Lions are autoenzymatic digesters meaning their digestive processes are carried out by enzymes that the animals secretes into the digestive tract(Cheeke and Dierenfeld, 2010). Food is consumed, chewed and swallowed, moving down the oesophagus into the stomach (Cheeke and Dierenfeld, 2012). Functions of the stomach include digestion and absorption, food storage and mixing, and secretion (Cheeke and Dierenfeld, 2010).
The stomach of most autoenzymatic digesters consists of four functionally distinct zones (Cheeke and Dierenfeld, 2010). The oesophageal region is basically an extension of the oesophagus, where there is some limited bacterial growth but no glandular secretions (Cheeke and Dierenfeld, 2010). The cardiac region, adjacent to the oesophageal region, contains glands which exude mucus (Cheeke and Dierenfeld, 2010). This mucus consists of glycoproteins, has an alkaline reaction and serves to protect the stomach lining from being digested by the proteolytic enzymes and strong acid secreted into the stomach (Cheeke and Dierenfeld, 2010). The fundus gland and pyloric regions are the sites of other gastric secretions, including mucus, HCl and pepsin, a proteolytic enzyme (Cheeke and Diernfield, 2010). The HCl secretion is responsible for the low pH of the stomach (Cheeke and Dierenfeld, 2010). The high acidity serves to sterilise the stomach contents, and kill virtually all bacteria consumed by way of the diet (Cheeke and Dierenfeld, 2010). The low pH of the stomach also serves to cause some hydrolysis of proteins and polysaccharides, and denaturation of proteins, exposing the bonds of the amino acid polymer to further enzymatic digestion in the stomach and small intestine (Cheeke and Dierenfeld, 2010). It also activates the gastric glands to secrete the proenzyme pepsinogen, forming the active proteolytic enzyme pepsin (Cheeke and Dierenfeld, 2010). Ingesta exits the stomach from the pyloric region and enters the duodenum of the small intestine (Cheeke and Dierenfeld, 2010). The release of food from the stomach is controlled by the pyloric sphincter which is regulated horomonally so as not to overload the digestive capacity of the small intestine (Cheeke and Dierenfeld, 2010).

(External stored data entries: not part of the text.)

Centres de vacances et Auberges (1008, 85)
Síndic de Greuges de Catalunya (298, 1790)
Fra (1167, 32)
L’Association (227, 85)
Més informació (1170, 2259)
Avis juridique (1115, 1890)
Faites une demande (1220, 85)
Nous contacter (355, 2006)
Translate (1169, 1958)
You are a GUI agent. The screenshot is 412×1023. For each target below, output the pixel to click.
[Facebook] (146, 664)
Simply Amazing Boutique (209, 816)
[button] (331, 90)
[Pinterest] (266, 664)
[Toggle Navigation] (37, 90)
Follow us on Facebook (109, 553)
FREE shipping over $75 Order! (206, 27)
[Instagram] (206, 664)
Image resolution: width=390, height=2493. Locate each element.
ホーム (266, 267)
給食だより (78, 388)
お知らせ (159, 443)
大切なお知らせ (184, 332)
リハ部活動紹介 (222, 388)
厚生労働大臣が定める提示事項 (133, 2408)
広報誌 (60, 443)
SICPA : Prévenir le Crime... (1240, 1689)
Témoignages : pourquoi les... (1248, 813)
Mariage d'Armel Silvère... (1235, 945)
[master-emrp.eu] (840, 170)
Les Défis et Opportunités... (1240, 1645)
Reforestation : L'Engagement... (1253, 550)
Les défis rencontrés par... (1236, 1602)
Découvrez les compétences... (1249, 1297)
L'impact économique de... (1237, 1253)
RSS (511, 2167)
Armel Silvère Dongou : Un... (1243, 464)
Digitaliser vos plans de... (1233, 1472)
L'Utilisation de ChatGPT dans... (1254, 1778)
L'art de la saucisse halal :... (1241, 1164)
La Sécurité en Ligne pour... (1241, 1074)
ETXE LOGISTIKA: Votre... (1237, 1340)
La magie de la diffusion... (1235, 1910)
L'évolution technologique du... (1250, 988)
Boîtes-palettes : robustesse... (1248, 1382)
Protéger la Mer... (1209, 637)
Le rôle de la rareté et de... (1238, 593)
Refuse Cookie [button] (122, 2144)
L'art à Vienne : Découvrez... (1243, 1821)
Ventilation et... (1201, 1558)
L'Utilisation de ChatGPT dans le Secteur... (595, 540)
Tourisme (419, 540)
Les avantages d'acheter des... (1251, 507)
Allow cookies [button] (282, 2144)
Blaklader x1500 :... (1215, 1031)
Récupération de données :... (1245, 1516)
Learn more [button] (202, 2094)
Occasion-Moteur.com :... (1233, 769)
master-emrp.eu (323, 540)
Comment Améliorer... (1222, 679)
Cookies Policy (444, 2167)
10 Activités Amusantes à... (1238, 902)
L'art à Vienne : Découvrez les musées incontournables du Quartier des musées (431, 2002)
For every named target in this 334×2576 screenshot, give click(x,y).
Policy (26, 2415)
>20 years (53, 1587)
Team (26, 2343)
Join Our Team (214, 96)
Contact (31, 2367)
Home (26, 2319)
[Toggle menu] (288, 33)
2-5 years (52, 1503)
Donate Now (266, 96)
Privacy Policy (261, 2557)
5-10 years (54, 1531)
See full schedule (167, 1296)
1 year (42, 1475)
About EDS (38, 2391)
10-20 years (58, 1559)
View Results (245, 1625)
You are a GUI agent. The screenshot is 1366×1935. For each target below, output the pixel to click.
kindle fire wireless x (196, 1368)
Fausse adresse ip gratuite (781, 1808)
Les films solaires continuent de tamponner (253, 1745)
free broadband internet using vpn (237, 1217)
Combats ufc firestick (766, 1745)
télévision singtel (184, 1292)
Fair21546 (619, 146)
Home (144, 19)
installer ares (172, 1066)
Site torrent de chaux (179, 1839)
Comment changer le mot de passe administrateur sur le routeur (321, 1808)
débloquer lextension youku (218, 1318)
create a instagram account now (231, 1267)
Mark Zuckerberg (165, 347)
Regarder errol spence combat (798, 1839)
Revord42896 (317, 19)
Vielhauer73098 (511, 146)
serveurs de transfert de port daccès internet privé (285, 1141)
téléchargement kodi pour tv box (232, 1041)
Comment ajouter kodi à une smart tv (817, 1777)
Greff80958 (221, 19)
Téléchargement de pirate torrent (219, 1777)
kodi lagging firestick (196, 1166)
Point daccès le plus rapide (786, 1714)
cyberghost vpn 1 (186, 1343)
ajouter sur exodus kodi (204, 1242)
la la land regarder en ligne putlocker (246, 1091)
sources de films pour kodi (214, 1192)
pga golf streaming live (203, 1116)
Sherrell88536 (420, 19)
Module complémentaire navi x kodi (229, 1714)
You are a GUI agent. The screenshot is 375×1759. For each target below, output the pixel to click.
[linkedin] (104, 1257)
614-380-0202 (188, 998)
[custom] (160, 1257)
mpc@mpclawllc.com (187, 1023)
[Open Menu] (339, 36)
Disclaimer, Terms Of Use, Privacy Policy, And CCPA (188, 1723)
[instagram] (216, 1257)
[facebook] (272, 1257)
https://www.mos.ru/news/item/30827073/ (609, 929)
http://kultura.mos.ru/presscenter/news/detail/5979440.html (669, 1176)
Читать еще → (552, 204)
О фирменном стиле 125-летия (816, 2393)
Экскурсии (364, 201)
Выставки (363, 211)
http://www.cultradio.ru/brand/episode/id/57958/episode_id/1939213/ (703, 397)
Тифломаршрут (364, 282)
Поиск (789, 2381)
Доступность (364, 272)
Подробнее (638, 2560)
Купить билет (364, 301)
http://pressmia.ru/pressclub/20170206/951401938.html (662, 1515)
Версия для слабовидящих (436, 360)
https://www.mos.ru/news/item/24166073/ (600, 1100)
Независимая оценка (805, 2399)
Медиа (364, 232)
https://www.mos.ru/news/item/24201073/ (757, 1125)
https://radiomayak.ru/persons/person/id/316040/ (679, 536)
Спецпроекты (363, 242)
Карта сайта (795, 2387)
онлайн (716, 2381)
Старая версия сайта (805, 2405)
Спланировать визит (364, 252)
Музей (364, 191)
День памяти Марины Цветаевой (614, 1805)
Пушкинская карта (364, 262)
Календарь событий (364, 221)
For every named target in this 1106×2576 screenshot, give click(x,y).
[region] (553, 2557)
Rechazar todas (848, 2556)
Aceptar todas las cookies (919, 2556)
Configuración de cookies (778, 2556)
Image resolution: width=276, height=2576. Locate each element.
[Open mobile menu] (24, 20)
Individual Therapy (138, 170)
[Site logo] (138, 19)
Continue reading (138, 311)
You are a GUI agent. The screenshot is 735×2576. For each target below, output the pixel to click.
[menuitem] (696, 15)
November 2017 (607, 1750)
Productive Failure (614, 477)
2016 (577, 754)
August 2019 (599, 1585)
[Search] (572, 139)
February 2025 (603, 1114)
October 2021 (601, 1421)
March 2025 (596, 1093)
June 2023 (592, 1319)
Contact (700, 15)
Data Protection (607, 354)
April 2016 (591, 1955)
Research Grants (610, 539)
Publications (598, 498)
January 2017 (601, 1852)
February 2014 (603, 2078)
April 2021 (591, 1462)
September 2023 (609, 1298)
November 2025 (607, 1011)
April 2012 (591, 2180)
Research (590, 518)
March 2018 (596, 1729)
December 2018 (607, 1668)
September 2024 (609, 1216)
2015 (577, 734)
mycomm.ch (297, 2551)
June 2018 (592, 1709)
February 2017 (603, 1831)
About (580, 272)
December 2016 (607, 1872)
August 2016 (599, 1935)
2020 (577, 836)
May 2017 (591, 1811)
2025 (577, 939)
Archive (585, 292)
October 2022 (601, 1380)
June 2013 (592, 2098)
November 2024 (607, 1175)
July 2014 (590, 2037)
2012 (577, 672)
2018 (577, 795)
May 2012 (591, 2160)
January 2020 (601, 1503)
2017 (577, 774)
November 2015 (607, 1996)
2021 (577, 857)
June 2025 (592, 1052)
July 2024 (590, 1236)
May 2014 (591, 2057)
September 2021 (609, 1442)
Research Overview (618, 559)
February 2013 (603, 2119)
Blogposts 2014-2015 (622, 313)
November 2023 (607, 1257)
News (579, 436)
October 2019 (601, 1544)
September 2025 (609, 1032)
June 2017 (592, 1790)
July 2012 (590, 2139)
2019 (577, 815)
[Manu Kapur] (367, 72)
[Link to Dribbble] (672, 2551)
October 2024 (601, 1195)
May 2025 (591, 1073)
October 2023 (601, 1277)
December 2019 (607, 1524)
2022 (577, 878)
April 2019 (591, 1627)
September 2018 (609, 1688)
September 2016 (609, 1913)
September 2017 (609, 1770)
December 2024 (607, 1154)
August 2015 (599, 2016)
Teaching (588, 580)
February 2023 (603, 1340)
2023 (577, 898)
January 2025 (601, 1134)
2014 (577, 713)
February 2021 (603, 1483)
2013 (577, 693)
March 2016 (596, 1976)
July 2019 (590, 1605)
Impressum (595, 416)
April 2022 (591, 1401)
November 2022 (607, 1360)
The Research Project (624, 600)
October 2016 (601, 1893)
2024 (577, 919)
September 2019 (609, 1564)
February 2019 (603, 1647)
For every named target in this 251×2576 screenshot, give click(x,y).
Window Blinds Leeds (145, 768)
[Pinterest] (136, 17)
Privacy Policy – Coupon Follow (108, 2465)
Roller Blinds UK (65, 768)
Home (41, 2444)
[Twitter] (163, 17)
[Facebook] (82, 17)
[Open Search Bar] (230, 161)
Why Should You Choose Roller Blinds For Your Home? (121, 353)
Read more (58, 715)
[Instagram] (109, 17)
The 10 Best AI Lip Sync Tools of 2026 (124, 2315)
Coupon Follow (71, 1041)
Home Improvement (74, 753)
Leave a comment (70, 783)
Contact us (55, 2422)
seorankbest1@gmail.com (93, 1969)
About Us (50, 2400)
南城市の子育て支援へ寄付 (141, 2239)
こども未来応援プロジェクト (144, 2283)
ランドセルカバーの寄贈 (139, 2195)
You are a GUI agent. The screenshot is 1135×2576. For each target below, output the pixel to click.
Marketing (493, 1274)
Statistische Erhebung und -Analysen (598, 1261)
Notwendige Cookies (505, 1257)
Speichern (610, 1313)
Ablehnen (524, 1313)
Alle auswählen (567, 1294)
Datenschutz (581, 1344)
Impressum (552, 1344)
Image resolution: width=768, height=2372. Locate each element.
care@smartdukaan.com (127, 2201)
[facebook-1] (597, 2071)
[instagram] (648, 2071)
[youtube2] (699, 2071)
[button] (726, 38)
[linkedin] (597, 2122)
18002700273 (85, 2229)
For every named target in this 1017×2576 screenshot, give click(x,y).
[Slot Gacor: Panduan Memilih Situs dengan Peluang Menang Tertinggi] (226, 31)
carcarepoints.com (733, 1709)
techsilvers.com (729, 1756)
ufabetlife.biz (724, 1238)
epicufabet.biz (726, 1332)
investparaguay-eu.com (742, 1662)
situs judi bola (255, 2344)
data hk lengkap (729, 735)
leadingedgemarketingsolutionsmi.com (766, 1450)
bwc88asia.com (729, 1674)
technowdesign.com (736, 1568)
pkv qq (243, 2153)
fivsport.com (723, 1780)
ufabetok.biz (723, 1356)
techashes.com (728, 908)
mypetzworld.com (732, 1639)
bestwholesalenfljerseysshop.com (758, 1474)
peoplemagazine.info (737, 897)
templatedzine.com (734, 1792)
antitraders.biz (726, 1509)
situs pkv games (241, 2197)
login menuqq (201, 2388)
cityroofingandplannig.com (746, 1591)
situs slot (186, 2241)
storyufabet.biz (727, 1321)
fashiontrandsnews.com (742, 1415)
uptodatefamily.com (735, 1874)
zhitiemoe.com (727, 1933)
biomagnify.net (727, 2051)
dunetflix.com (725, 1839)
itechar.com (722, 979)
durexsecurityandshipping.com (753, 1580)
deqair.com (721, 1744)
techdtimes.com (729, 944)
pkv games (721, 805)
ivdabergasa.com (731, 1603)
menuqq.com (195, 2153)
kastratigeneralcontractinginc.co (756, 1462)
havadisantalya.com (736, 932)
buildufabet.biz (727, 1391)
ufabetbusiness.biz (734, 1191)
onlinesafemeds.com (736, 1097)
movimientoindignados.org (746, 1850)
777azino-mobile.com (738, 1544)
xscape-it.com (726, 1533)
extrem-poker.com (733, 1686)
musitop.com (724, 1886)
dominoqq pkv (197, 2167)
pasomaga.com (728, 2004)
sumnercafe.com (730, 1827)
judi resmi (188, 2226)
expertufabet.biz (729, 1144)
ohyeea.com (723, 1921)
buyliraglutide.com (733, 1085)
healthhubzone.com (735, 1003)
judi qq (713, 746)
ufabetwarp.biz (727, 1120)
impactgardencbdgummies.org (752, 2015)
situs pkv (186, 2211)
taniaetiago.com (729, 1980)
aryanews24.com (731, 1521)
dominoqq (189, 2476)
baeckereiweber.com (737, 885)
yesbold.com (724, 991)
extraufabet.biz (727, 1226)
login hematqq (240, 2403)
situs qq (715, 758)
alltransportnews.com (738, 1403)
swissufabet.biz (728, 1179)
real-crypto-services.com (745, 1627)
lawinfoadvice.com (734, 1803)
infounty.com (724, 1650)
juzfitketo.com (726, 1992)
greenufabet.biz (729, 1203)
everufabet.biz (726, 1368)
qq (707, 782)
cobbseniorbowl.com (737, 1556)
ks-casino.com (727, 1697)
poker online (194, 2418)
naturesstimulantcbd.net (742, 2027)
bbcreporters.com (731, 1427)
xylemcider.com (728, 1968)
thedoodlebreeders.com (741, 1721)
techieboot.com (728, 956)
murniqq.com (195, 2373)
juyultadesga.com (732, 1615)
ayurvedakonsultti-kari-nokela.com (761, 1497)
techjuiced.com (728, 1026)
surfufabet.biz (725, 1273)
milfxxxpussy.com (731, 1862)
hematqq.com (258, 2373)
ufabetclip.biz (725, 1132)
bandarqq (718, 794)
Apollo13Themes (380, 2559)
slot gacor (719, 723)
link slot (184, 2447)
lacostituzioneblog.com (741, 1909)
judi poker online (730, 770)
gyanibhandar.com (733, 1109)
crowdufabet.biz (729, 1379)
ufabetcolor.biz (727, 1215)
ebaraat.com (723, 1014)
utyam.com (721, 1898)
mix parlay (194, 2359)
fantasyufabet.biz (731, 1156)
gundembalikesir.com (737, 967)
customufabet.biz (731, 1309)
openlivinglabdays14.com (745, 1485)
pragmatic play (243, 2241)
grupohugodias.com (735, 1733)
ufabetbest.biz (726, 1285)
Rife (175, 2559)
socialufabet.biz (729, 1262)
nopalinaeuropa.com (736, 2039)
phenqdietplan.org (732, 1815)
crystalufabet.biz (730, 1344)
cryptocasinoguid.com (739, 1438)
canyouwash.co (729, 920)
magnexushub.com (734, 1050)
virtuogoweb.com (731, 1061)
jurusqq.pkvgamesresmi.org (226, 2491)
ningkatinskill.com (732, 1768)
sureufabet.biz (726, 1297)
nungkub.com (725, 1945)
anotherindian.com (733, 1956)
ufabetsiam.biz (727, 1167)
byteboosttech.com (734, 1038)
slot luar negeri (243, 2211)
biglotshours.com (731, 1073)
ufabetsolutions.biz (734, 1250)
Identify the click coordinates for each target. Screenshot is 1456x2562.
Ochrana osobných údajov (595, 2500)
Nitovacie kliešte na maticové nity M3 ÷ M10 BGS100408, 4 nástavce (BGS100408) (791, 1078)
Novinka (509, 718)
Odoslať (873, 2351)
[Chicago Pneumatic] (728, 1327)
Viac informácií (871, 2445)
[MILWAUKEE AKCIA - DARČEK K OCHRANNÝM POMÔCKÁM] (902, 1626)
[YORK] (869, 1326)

The major site of digestion and absorption in autoenzymatic digesters is the small intestine, which is has three distinct regions, the duodenum, the jejunum and the ileum (Cheeke and Dierenfeld, 2010). Both the digestive and absorptive functions of the intestine is facilitated by the large surface area (Cheeke and Dierenfeld, 2010). Digestion is the preparation of ingested nutrients for absorption (Cheeke and Dierenfeld, 2010). Normally only small molecules are absorbed, thus proteins are hydrolysed into smaller units (peptides and amino acids), complex carbohydrates into simple sugars (monosaccharides) and fats into monoacylglycerides and fatty acids (Cheeke and Dierenfeld, 2010). Minerals and vitamins generally do not undergo digestion, and are absorbed as such (Cheeke and Dierenfeld, 2010).